Начиная с десятого класса я пропутешествовал по всем странам этого необъятного континента. Отправной точкой стала для меня «Тошнота» — на мой взгляд, великая книга для юношества. Это больше, чем замаскированное под роман эссе о роли случайности, больше, чем яркая иллюстрация философских воззрений молодого Сартра, — на самом деле это второй том «Слов», хоть и написанный на двадцать пять лет раньше первого. «Слова» посвящены детству, ранним подземным толчкам, что являются предвестием будущего головокружительного призвания; «Тошнота» рассказывает о прощании с детством, об отвращении перед взрослой жизнью, поджидающей тебя за порогом, — готовенькой, уже прожитой другими, вечно повторяющейся, с ее неизбежными произвольными правилами, с гротескной серьезностью, с обязательным позерством, с абсурдными знакомствами и напрасно потраченным временем. «Тошнота» описывает процесс шаткого вступления в реальный мир. Нас выворачивает наизнанку при виде агрессивно наступающего уродства тех вещей, которые детство своей волшебной силой накрывало пеленой очарования: мы теряем устойчивость, потому что лишаемся детской способности видеть природу и город, будущее и людей. Все сущее внезапно перестает быть тем, чем было изначально; мы переживаем метаморфозу. Нас никто не предупредил, что мир в основном повернут к пустоте и смерти. Того, кто не находит в нем себе места, он постоянно отбрасывает прочь; остальные притворяются, что приносят пользу, лишь бы не исчезнуть. Остается последняя возможность — писать. Не ради того, чтобы сделать мир мягче, а ради того, чтобы жить полной жизнью. Ради экзистенции — то есть собственного существования.
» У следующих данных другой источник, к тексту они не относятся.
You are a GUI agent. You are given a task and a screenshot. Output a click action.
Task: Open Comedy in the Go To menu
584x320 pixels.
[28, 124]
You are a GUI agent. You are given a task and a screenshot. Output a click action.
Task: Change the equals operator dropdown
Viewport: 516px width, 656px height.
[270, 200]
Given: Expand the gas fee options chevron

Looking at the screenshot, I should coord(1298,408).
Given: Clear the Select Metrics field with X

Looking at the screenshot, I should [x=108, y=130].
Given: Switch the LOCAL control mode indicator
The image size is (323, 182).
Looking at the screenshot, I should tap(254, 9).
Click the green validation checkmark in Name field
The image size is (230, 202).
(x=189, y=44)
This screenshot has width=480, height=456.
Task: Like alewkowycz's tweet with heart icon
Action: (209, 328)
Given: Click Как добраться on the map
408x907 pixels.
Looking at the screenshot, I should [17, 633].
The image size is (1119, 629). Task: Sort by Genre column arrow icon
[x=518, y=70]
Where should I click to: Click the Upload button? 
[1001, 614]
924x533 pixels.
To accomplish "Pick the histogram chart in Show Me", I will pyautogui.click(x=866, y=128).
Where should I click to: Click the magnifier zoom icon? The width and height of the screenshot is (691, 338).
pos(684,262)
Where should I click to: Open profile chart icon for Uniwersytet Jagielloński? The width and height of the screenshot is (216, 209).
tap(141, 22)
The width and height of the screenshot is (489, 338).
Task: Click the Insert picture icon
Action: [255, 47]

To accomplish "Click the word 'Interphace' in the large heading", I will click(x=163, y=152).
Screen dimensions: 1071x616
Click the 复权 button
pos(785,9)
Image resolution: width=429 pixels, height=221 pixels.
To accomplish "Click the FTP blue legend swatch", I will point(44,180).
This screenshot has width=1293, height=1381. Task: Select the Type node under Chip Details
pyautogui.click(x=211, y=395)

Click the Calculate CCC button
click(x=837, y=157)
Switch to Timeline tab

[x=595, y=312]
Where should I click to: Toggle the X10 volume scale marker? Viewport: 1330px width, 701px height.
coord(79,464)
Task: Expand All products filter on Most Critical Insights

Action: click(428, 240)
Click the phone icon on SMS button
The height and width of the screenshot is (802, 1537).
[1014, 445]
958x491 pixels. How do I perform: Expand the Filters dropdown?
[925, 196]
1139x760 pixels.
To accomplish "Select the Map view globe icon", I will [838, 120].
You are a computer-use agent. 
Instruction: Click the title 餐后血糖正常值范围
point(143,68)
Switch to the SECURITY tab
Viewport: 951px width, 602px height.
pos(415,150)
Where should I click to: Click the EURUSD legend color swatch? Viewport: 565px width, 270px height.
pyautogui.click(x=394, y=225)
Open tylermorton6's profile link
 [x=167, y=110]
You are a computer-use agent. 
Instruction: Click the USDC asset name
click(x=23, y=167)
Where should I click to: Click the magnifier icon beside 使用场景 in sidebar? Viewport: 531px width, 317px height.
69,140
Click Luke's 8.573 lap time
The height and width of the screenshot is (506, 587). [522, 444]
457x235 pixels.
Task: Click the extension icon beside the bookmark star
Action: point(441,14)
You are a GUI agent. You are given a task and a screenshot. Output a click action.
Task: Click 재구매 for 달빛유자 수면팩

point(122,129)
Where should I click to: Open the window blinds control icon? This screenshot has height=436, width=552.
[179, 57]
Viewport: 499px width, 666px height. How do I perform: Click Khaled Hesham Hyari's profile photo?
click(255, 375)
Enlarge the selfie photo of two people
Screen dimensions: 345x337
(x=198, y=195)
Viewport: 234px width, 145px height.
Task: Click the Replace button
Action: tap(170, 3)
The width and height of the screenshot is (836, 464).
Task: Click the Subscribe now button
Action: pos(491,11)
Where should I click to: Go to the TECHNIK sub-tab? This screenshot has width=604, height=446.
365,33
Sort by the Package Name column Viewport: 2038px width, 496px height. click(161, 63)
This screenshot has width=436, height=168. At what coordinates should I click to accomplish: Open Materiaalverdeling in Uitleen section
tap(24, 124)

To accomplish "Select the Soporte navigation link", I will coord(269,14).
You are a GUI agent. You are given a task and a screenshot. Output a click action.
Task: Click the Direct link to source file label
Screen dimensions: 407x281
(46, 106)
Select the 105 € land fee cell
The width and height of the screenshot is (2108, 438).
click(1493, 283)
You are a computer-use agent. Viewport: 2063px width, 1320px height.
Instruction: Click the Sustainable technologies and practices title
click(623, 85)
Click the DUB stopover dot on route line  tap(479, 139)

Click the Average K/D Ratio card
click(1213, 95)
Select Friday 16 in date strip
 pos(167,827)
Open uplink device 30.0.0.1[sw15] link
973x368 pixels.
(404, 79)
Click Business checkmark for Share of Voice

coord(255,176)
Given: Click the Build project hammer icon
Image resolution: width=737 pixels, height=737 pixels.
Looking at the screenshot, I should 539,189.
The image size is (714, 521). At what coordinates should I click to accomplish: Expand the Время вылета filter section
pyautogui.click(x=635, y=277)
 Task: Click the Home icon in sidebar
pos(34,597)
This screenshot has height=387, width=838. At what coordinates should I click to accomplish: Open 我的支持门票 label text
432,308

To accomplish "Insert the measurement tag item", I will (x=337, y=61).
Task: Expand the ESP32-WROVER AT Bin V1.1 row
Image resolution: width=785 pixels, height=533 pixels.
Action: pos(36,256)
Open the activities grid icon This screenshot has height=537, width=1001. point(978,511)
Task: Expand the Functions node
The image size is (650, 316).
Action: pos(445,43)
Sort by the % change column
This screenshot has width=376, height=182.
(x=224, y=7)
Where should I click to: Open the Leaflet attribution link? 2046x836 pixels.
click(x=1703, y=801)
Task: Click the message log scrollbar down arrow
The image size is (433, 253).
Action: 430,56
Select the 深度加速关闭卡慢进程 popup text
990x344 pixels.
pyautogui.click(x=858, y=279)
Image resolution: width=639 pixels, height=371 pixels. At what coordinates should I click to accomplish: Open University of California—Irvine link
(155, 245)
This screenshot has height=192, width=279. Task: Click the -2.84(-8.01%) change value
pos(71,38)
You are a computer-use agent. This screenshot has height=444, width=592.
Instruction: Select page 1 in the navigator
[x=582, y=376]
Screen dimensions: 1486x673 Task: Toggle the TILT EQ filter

Проглотив «Стену», «Дороги свободы» (первый том; два последующих ввергли меня в растерянность), «Грязными руками», «Мух», «За закрытыми дверями» и «Затворников Альтоны», я предпринял попытку одолеть еще более крутой склон его творчества и принялся за «В семье не без урода. Гюстав Флобер». Этот монументальный труд меня околдовал: я знал, что начиная с 1970-х он не давался самым воинственно настроенным, самым упертым поклонникам Сартра. Я нырнул в текст сломя голову, до того практически не читав Флобера, что нисколько меня не смутило и не помешало им насладиться, потому что эта книга полна теоретических рассуждений, оригинальных мыслей, бесконечных отступлений, философских пассажей, социологических предвидений, смелых сопоставлений и богословских откровений, и все это упаковано в такой стиль такой степени виртуозности, какой Сартр, возможно, не достиг ни в одном из других своих гениальных произведений.